__WORK REQUEST__:
Every line from the one containing "This screenshot has width=818, height=504." to the end of the records below should be returned exactly; pictures are to be dropped.

__INFORMATION GIVEN__:
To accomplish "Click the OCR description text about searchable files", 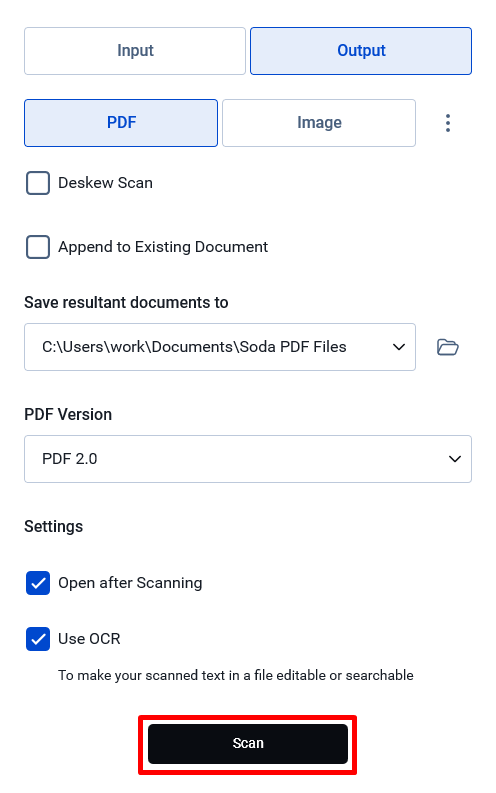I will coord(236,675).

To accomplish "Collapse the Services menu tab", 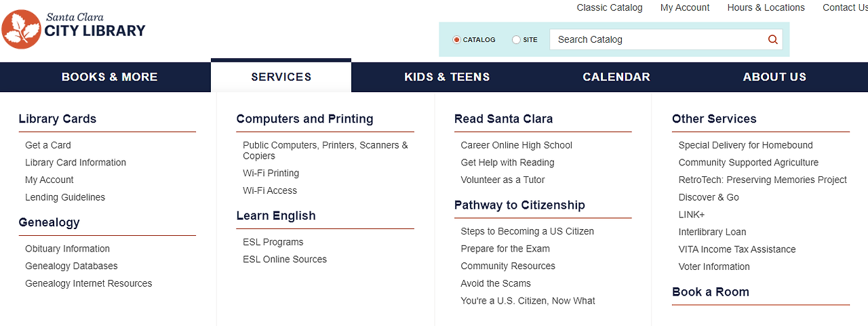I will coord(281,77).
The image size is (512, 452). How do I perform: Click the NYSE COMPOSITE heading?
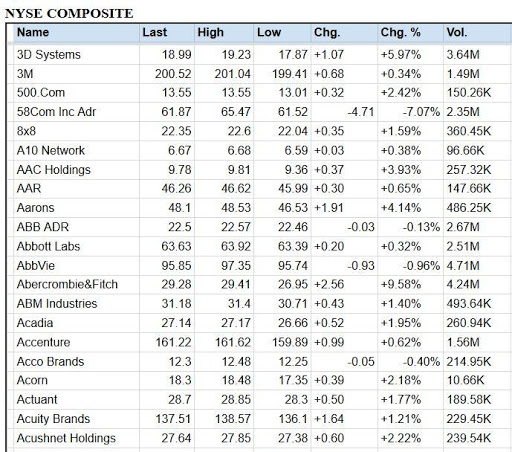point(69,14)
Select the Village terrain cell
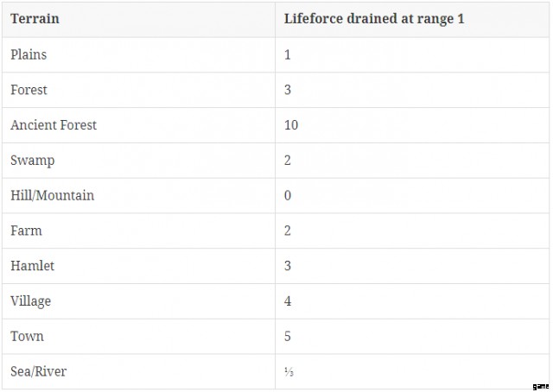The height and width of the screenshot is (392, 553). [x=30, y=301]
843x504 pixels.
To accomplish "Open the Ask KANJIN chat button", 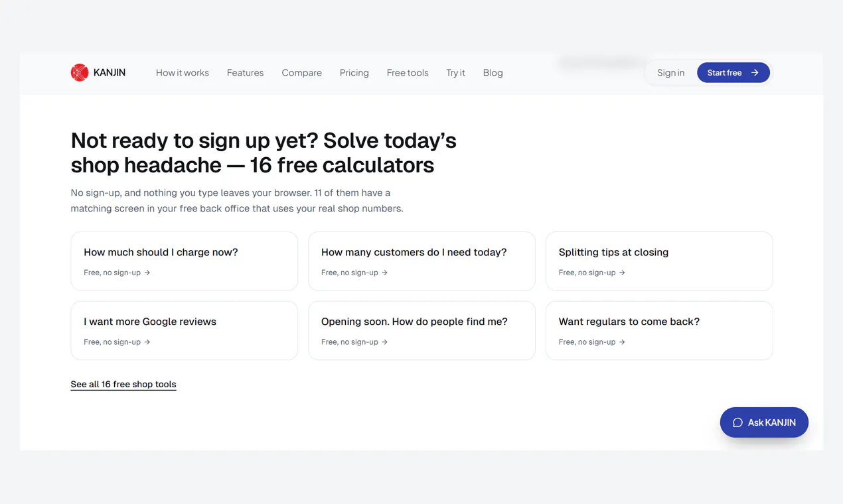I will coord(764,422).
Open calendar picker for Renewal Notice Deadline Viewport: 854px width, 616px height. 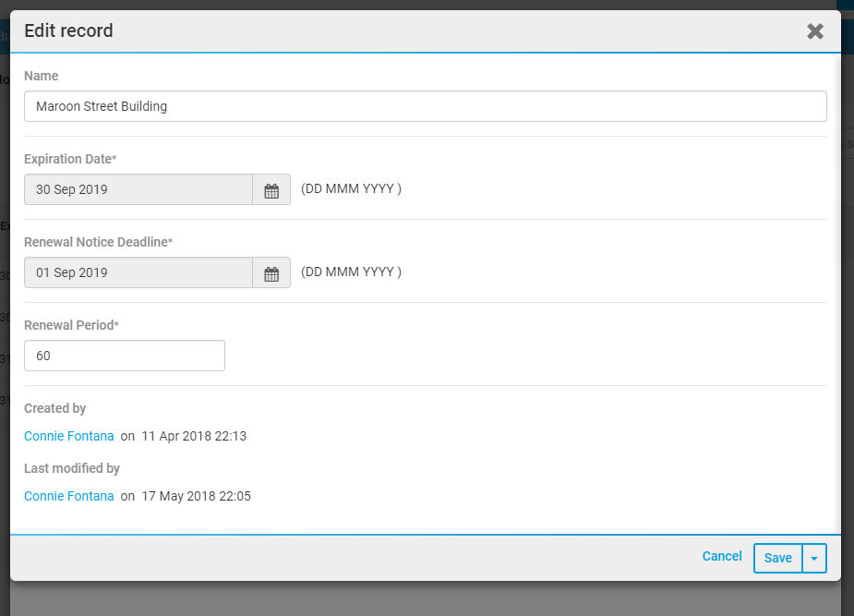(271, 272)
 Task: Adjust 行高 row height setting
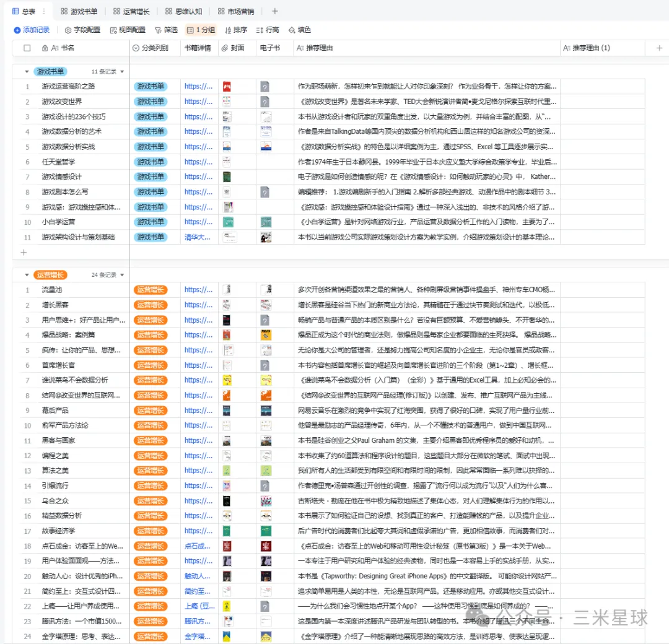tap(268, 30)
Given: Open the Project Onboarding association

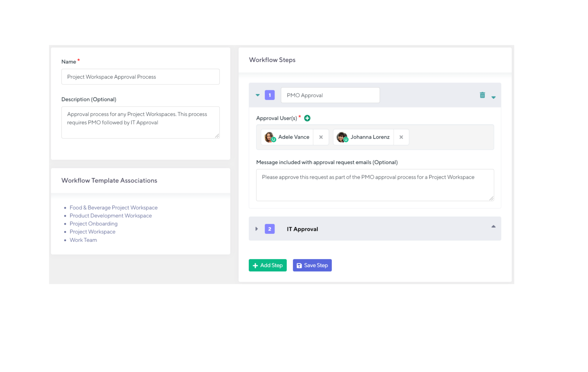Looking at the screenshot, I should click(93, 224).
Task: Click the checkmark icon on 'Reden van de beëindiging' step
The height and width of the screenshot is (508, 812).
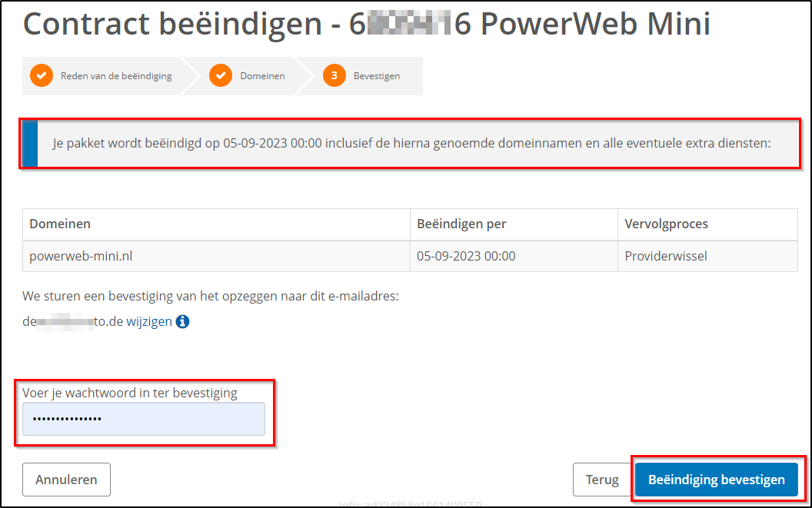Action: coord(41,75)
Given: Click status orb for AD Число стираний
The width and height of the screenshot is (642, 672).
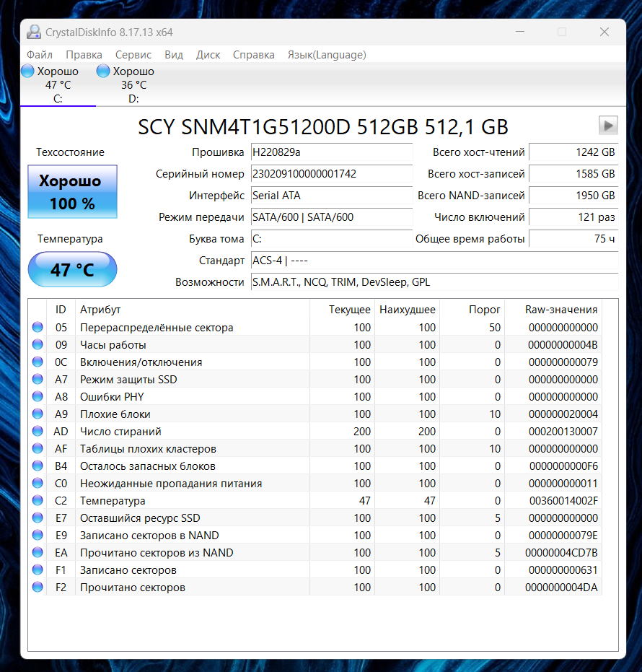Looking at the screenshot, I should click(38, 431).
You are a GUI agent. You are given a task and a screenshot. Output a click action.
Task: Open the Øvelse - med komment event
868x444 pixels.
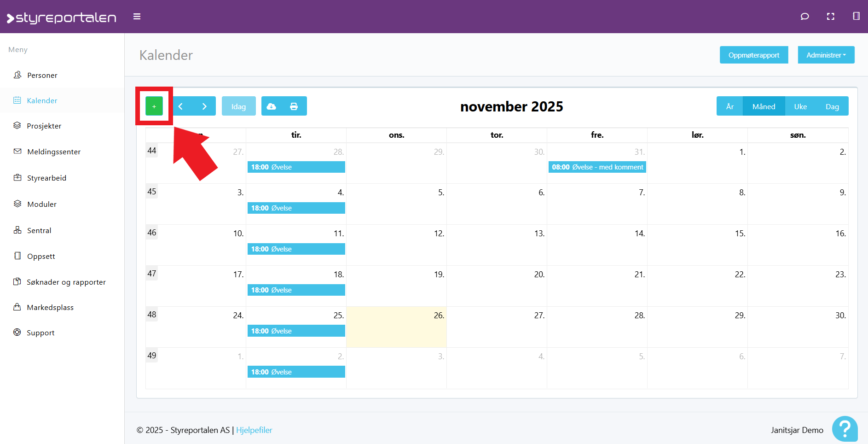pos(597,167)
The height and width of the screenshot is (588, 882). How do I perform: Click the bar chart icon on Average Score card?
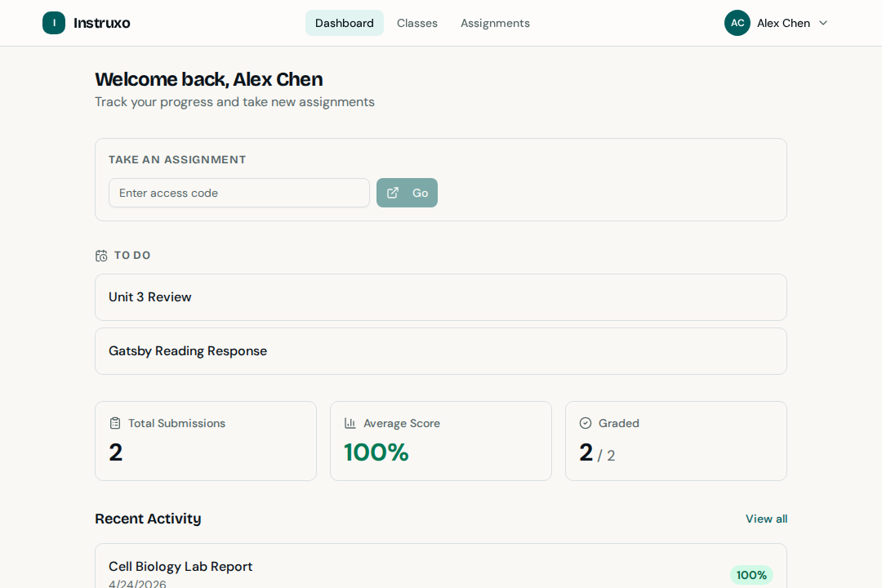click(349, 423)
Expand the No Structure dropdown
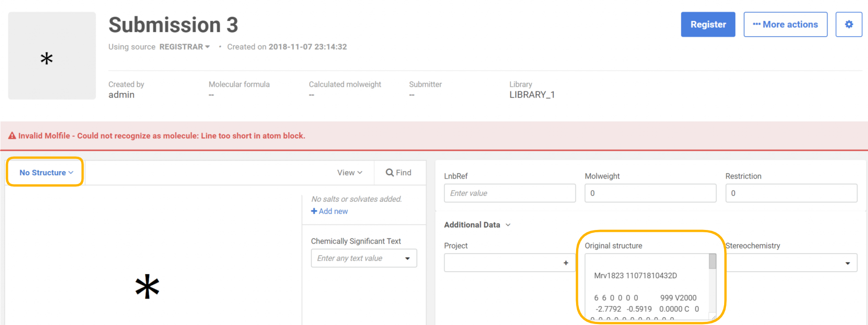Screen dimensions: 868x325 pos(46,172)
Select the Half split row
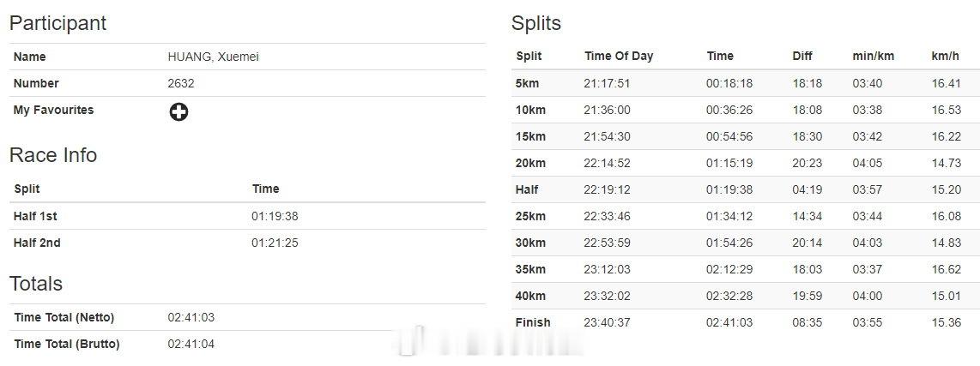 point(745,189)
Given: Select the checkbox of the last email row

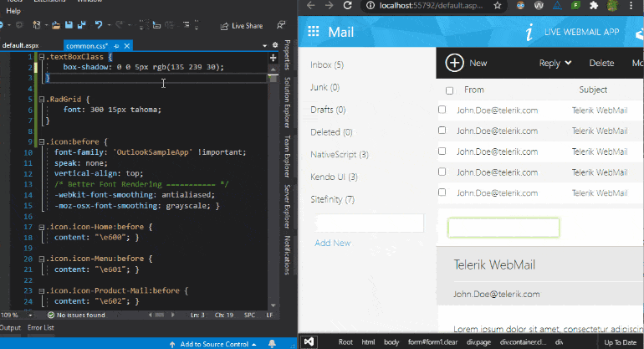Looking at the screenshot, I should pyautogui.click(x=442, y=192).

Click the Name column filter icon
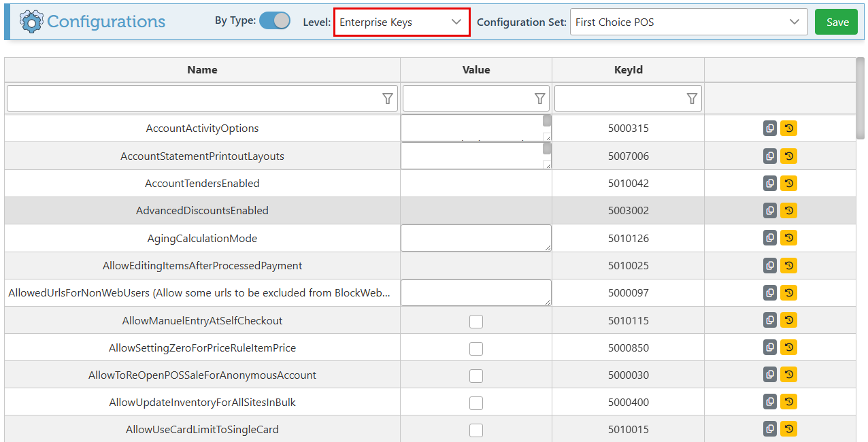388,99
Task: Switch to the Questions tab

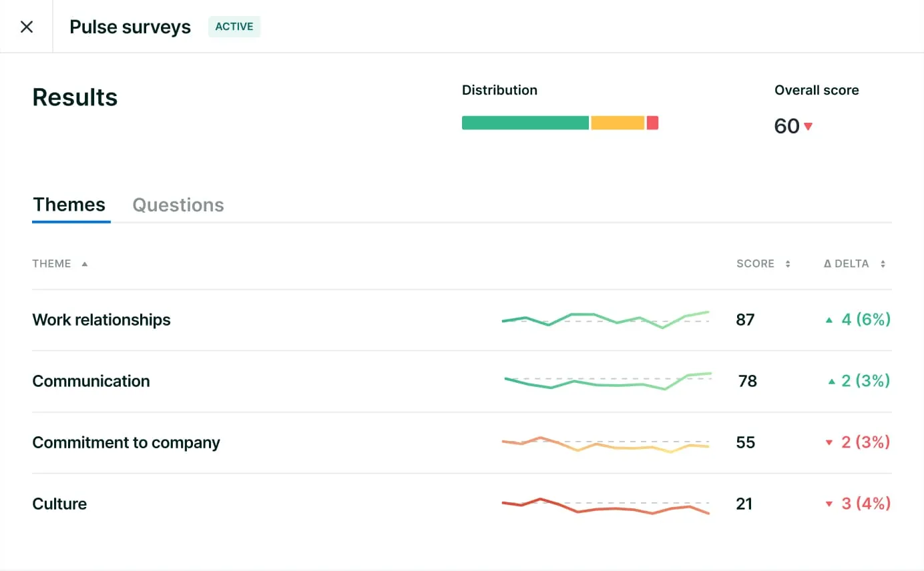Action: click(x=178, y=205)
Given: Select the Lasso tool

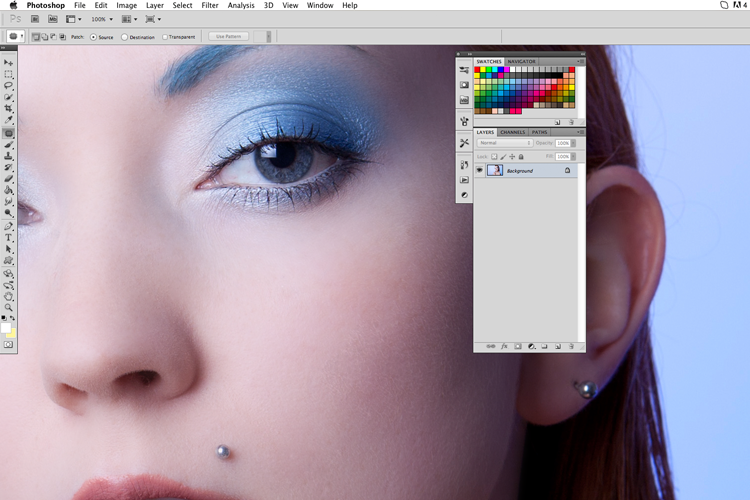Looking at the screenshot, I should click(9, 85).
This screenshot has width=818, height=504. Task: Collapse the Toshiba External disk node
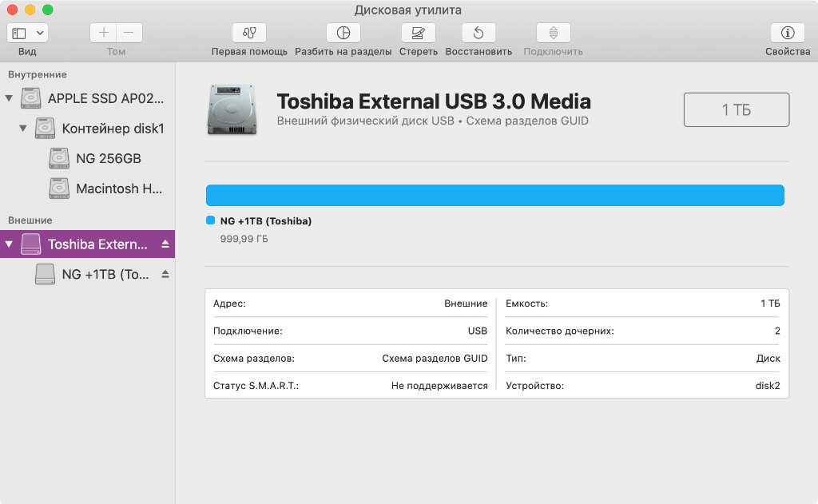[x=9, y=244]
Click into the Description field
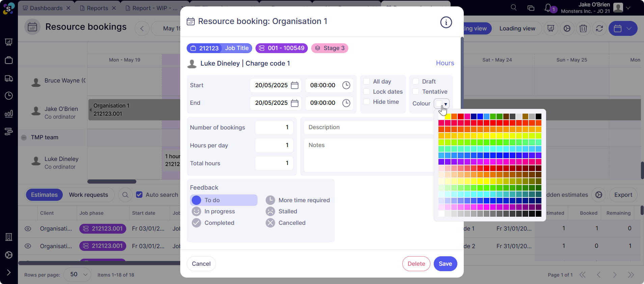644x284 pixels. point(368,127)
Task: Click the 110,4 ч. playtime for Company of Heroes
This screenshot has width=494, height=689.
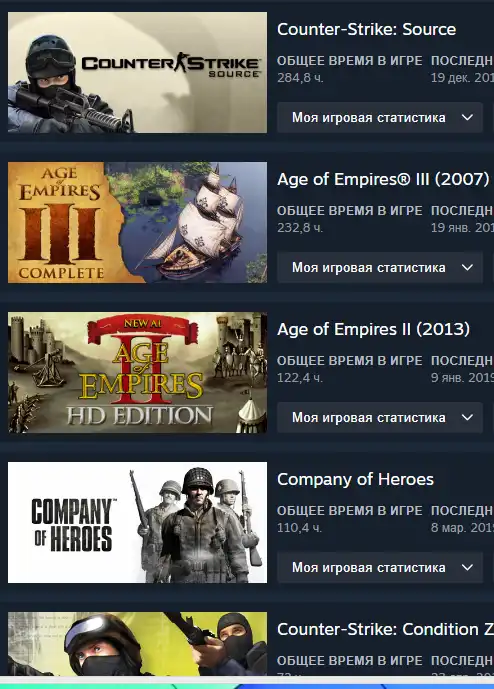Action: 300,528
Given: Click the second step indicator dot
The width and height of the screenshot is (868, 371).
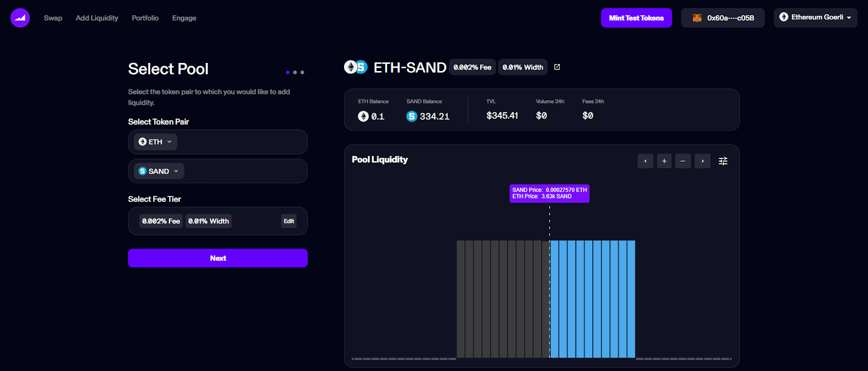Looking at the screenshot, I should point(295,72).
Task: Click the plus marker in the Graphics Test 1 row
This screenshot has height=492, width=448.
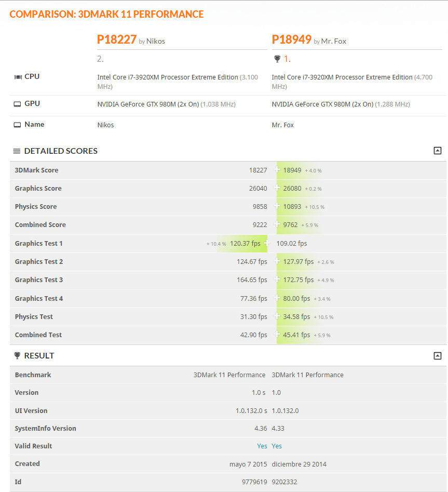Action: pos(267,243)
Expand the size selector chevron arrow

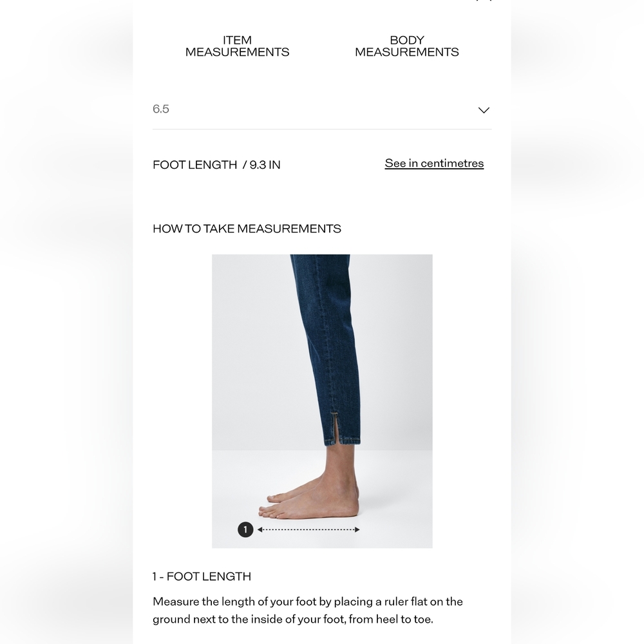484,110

__EXPECTED ANSWER__:
This screenshot has width=818, height=504. Task: Collapse the Toshiba External disk node
[x=9, y=244]
Click into the Description field
644x284 pixels. point(368,127)
Task: Click the 110,4 ч. playtime for Company of Heroes
This screenshot has width=494, height=689.
Action: 300,528
Given: Click the second step indicator dot
The width and height of the screenshot is (868, 371).
Looking at the screenshot, I should point(295,72).
Task: Click the plus marker in the Graphics Test 1 row
This screenshot has height=492, width=448.
Action: pos(267,243)
Expand the size selector chevron arrow

484,110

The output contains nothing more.